## Your task
Start with the first line of the material. Repeat each line exactly through the one that contains "Select the Страны".

## Task material
+---+

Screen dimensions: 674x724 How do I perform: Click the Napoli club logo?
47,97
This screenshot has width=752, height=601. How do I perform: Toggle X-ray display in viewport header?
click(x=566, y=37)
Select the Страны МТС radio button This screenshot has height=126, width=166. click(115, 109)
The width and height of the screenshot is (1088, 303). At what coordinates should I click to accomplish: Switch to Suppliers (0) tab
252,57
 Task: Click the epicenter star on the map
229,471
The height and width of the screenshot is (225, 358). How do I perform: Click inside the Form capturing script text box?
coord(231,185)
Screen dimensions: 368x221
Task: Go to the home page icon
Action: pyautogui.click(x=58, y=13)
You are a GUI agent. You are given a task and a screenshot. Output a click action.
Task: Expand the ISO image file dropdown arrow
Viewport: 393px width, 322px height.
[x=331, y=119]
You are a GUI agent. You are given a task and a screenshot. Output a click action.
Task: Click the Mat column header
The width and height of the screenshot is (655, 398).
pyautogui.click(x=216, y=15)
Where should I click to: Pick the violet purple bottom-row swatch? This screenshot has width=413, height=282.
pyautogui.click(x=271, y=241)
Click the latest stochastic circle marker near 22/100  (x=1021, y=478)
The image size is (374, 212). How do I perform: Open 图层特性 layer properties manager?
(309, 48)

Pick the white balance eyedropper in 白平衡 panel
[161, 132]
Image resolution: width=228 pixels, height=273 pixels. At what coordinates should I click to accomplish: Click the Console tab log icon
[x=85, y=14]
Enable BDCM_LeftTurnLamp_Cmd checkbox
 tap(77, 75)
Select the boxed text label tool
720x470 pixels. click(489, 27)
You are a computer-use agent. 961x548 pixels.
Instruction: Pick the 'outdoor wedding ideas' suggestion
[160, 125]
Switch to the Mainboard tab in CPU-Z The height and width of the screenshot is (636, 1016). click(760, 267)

+---+

## Result
Screen dimensions: 674x724 How do I perform: Click the Napoli club logo?
47,97
This screenshot has width=752, height=601. How do I perform: Toggle X-ray display in viewport header?
click(x=566, y=37)
Select the Страны МТС radio button This screenshot has height=126, width=166. click(115, 109)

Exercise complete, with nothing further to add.